Cognitive-Behavioral Brief Therapies

The behavioral therapies have a decades-long history and a good record of achievement. The cognitive therapies are the inheritors of this earlier track record. What the two have in common is that neither addresses “root causes” of disorders of mental life, but focus almost exclusively on the patient’s outward manifestations. These “nonpsychological” or “non–insight-oriented” styles of therapy are broadly applicable, both in terms of patients and problems. (For the cognitive-behavioral therapies, see Chapter 16.)

The method of Aaron Beck1921 aims at bringing the patient’s “automatic” (preconscious) thoughts into awareness and demonstrating how these thoughts affect behavior and feelings. The basic thrust is to challenge them consciously, and to practice new behaviors that change the picture of the world and the self in it. Beck says that an individual’s interpretation of events in the world is encapsulated in these fleeting thoughts, which are often cognitions at the fringes of consciousness. These “automatic thoughts” mediate between an event and the affective and behavioral response. The patient labors under a set of slogans that, by their labeling function, ossify the worldview and inhibit experimenting with new behaviors.

The therapist actively schedules the patient’s day-to-day activity, and the patient is asked to list in some detail actual daily activities and to rate the degree of “mastery” and “pleasure” in each. These allow the therapist to review the week with the patient and to sculpt behaviors. Cognitive rehearsals are also used to help the patient foresee obstacles in the coming week. The therapist repeatedly explains the major premise of the cognitive model, that an intermediating slogan lies between an event and the emotional reaction. This slogan may take a verbal or pictorial form. The therapist then, using Socratic questioning, elicits from the patient statements of fact that lead to a more accurate conceptualization of the problem, while at the same time actively interfering with the patient’s obsessive reiteration of the negative cognitive set. The patient’s participation in the reasoning process provides a chance to experience the therapy before actually putting it into practice. Most of the work, however, is not done in sessions, but in homework in which the patient carries out the prescriptions of the therapist.

Interpersonal Therapy

Interpersonal psychotherapy (IPT), developed by Klerman and colleagues,22 is a highly formalized (“manualized”) treatment. It was developed primarily to treat patients with depression related to grief or loss, interpersonal disputes, or interpersonal skill deficits, but its applicability is sometimes broader than just those conditions.

Temperamental fit between the patient and therapist plays a large role. Crits-Christoph7 notes that “patients who have more interest in examining the subtle, complex meanings of events and interpersonal transactions are a better match” for expressive treatment, whereas those with a more concrete style may prefer cognitive therapy or IPT (p. 157). This psychotherapy deemphasizes the transference and focuses not on mental content, but on the process of the patient’s interaction with others. In IPT, behavior and communications are taken at face value. Consequently, therapists who need to find creativity in their work may dislike IPT. The strength of the method is that it poses little risk of iatrogenic harm, even to the fragile patient, and even in the hands of the inexperienced therapist.

IPT theorists acknowledge their debt to other therapies in stance and technique, but claim distinction at the level of “strategies,” an orderly series of steps in evaluation and treatment. For patients with depression related to grief, they first review depressive symptoms, relate them to the death of the significant other, reconstruct the lost relationship, construct a narrative of the relationship, explore negative and positive feelings, and consider the patient’s options for becoming involved with others.

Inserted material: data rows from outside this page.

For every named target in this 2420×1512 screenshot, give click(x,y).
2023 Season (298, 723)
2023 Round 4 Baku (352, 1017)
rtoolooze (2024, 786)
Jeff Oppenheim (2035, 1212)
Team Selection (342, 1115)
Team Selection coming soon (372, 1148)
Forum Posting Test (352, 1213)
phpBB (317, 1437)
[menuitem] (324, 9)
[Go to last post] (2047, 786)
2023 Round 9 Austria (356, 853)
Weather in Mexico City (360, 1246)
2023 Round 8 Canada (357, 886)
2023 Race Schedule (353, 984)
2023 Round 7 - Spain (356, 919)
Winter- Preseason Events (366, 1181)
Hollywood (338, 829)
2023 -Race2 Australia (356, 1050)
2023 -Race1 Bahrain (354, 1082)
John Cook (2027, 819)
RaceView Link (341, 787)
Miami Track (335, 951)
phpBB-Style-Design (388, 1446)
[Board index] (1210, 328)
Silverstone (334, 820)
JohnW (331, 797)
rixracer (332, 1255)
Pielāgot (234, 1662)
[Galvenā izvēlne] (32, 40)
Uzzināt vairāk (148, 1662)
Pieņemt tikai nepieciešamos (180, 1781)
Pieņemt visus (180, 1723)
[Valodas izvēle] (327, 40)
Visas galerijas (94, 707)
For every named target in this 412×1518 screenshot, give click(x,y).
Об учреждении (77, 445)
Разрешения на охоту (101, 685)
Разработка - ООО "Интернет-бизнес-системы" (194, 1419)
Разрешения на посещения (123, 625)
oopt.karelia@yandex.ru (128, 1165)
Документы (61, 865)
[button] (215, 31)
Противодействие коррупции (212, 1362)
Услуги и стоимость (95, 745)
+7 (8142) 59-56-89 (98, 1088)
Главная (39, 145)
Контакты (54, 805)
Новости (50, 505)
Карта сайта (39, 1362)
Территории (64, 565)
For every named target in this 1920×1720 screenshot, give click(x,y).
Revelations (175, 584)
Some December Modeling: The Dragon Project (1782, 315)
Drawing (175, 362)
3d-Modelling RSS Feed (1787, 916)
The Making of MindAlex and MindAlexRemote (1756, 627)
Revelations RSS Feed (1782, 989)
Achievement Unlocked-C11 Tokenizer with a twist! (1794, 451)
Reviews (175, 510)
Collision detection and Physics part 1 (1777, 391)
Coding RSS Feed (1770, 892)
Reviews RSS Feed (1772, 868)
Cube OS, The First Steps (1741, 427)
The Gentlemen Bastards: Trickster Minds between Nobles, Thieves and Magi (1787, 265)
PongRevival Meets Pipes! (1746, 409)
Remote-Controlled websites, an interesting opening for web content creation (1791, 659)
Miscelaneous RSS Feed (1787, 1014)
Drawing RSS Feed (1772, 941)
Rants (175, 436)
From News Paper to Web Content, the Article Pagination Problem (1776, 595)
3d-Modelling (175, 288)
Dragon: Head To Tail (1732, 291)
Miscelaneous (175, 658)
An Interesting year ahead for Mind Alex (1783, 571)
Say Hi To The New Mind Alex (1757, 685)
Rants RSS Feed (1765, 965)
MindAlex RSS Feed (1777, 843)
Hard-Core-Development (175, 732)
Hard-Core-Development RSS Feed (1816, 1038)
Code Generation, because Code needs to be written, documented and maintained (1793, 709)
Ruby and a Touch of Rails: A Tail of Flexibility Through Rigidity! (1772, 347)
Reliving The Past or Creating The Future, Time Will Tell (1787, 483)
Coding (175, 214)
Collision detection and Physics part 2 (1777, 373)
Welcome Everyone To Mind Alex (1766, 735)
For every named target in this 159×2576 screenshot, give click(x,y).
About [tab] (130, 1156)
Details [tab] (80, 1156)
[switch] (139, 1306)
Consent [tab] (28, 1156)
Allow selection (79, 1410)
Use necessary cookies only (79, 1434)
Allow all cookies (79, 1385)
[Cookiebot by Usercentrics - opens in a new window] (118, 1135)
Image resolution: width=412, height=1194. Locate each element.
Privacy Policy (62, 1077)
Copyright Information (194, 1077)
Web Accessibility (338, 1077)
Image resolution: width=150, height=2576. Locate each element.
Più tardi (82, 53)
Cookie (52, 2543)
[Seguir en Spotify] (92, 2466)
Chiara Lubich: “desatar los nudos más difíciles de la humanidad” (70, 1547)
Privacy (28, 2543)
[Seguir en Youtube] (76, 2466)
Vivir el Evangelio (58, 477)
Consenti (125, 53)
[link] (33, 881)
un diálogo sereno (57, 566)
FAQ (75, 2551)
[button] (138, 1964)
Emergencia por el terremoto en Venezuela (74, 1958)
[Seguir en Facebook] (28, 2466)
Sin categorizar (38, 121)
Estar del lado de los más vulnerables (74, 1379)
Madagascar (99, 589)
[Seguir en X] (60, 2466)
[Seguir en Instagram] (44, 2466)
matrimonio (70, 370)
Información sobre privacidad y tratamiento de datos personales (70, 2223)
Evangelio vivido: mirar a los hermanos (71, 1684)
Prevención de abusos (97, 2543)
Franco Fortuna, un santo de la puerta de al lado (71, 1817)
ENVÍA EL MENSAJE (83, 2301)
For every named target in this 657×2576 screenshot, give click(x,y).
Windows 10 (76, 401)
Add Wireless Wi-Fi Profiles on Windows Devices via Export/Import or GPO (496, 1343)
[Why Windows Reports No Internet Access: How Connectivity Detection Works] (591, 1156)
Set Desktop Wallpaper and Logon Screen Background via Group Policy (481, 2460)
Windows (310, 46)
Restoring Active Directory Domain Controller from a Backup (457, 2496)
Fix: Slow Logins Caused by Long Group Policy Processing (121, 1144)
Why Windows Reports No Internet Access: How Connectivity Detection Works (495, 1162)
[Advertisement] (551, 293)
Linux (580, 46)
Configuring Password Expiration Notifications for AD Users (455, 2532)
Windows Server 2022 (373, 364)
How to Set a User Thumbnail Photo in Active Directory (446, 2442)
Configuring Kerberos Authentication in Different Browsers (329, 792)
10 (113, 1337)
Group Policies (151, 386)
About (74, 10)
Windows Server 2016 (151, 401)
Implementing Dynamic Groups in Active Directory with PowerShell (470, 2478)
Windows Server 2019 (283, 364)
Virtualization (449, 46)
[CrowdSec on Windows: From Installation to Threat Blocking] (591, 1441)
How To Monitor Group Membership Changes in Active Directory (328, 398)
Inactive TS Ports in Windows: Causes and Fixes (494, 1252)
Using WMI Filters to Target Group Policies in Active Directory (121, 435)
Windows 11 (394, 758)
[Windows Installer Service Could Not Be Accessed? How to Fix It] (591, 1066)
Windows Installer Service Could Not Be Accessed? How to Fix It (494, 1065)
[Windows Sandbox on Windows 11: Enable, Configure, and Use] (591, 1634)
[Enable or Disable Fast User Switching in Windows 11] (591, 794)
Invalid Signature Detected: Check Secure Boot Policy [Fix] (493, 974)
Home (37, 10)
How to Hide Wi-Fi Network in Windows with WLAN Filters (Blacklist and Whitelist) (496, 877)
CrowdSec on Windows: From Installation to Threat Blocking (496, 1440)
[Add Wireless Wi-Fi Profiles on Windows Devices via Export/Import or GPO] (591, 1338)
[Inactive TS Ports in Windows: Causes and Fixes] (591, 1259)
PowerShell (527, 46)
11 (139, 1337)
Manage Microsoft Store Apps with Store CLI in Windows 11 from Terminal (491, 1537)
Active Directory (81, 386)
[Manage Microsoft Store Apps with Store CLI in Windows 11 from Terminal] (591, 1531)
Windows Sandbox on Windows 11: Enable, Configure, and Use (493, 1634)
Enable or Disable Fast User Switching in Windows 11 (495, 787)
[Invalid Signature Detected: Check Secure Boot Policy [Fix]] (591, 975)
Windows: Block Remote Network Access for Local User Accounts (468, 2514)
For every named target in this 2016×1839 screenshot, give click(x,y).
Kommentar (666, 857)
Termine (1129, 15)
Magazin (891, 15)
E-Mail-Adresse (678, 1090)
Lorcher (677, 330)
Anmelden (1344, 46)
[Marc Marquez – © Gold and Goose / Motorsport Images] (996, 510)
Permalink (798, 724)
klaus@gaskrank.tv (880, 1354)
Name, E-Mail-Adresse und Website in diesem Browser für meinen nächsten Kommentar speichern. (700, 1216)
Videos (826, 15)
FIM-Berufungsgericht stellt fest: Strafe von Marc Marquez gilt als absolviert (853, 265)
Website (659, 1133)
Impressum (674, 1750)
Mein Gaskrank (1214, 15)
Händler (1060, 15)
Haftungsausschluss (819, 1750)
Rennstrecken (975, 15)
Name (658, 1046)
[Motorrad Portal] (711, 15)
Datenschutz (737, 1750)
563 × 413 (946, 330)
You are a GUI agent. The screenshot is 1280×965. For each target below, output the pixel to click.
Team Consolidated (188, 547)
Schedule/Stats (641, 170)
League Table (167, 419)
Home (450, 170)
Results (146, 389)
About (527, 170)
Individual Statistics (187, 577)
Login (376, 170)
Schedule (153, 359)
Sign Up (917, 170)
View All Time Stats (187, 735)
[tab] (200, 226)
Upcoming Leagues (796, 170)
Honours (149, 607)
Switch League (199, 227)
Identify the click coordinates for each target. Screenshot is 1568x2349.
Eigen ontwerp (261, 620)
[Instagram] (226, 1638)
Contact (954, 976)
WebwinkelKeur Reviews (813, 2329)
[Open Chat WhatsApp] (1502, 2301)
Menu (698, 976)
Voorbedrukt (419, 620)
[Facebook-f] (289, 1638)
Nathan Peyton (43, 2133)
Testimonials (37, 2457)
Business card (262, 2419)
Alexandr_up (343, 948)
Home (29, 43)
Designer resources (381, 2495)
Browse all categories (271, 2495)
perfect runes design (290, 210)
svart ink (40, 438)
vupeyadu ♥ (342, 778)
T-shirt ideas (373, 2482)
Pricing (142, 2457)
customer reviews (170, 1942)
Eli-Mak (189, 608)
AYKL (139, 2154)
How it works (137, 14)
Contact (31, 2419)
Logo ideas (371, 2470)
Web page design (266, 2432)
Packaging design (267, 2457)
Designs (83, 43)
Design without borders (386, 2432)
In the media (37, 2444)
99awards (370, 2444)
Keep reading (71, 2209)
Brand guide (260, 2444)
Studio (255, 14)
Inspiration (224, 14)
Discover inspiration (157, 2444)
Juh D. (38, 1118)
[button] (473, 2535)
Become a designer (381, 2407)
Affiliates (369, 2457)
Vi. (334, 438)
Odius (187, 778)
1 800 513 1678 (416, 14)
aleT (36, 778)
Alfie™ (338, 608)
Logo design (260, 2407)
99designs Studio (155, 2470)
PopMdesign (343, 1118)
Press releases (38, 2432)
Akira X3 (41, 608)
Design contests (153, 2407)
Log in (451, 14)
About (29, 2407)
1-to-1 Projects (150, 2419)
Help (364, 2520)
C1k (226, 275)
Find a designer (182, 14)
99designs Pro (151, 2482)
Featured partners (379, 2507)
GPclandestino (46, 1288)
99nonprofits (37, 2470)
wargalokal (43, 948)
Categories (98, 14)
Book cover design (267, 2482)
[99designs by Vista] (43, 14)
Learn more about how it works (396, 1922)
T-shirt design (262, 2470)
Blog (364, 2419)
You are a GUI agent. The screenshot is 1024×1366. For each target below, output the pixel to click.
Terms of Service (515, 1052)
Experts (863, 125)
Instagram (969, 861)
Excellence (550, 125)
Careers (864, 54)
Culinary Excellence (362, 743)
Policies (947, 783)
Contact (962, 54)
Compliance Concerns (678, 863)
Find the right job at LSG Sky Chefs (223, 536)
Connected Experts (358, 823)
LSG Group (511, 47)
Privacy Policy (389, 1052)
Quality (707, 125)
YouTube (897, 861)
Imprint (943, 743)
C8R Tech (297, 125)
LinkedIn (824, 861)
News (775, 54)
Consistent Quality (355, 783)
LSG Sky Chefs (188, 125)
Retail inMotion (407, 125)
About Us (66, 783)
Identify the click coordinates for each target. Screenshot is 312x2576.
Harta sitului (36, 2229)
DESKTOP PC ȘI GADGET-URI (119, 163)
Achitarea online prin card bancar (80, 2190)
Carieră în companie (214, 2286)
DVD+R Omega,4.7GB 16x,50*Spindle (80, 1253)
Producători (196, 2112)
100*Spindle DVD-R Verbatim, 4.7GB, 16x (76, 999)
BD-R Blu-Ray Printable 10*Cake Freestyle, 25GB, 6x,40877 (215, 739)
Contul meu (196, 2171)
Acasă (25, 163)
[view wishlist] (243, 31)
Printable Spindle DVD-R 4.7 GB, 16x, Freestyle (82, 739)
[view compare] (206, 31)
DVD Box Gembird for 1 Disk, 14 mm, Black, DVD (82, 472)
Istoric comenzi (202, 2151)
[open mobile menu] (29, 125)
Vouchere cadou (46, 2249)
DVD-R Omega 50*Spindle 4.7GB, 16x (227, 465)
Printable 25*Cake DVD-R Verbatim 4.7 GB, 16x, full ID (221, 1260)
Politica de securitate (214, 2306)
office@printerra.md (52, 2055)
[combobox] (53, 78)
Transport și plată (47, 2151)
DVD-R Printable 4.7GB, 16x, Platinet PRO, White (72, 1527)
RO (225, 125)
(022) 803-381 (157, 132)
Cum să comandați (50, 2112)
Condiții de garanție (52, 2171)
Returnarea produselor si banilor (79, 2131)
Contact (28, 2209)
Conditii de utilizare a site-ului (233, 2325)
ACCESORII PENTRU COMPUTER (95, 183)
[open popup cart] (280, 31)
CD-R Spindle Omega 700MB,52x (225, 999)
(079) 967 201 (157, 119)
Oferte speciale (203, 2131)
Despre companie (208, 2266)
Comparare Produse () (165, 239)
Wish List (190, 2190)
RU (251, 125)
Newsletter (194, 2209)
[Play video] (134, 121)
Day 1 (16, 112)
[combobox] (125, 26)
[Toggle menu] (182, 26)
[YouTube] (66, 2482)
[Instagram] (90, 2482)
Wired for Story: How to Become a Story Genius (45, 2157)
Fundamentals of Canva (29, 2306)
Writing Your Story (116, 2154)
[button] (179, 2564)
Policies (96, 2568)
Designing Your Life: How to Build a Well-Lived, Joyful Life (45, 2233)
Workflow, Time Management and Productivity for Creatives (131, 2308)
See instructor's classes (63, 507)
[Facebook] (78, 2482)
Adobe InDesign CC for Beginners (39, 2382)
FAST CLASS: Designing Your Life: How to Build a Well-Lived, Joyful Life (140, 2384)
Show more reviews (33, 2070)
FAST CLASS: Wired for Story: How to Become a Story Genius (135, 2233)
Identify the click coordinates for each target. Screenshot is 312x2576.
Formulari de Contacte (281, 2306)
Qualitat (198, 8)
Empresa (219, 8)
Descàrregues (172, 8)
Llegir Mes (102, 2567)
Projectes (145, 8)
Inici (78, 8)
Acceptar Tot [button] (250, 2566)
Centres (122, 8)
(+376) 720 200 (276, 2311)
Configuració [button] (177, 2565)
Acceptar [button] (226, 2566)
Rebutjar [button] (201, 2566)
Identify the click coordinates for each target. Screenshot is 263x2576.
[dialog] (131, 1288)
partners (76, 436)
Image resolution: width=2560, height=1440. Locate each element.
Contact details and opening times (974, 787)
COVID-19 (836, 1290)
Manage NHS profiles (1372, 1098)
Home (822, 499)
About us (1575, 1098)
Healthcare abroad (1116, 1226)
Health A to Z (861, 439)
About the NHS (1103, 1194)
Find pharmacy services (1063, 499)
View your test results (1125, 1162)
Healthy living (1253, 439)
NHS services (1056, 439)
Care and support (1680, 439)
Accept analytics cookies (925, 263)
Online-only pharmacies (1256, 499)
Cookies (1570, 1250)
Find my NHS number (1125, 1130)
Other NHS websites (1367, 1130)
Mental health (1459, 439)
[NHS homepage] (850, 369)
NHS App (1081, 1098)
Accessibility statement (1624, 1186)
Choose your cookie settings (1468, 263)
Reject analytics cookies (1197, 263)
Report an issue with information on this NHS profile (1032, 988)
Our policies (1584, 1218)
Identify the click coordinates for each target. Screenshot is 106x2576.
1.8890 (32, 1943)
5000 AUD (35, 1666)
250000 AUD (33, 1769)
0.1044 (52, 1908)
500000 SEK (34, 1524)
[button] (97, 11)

For patients with interpersonal disputes that cause depression, they conduct a symptom review, relate symptom onset to the dispute, take a history of the relationship, dissect out role expectations, and focus on correction of nonreciprocal expectations.

For patients with role transitions, they review the symptoms, relate symptoms to life change, review positive and negative aspects of new and old roles, review losses, ventilate feelings, and find new role options. And finally, with patients with interpersonal deficits that lead to depression, they review symptoms and relate them to social isolation or unfulfillment, review past relationships, explore repetitive patterns, and (unlike the behavioral therapies) discuss the patient’s conscious positive and negative feelings about the therapist, using them to explore the maladaptive patterns elicited earlier.

As one example of method, here is the algorithm for communication analysis: Therapists should identify (1) ambiguous or nonverbal communication, (2) incorrect assumptions that the other has indeed communicated, (3) incorrect assumptions that one has understood, (4) unnecessarily indirect verbal communication, and (5) inappropriate silence—closing off communication. If the therapist identifies one or more of these, this list is run through another list of therapeutic investigations of the therapeutic relationship itself to give the patient concrete examples. Then decision analysis, the major action-oriented technique of IPT, is used to help the patient diagnose and treat depressogenic interpersonal problems by finding other options.

Strupp and colleagues23 also lay claim to the interpersonal model. This too is a method important in research because its reproducibility has been studied and its influences continue to evolve.24 In it, the focus the patient brings helps the therapist to generate, recognize, and organize therapeutic data. The focus is commonly stated in terms of a cardinal symptom, a specific intrapsychic conflict or impasse, a maladaptive picture of the self, or a persistent interpersonal dilemma. It is supposed to exemplify a central pattern of interpersonal role behavior in which the patient unconsciously casts himself or herself. The method for such investigations is narrative, “the telling of a story to oneself and others. Hence, the focus is organized in the form of a schematic story outline” to provide a structure for “narrating the central interpersonal stories” of a patient’s life (Strupp and Binder,23 p. 68).

This narrative contains four structural elements or subplots that are the keys to the therapy: (1) acts of self; (2) expectations of others’ reactions; (3) acts of others toward the self; and (4) acts of self toward the self. While learning this narrative, the therapist is expected at the same time to continually point out how these cyclic patterns cause recurrent maladaptation and pain. Co-narrating and co-editing these four subplots form the basis of the Strupp method.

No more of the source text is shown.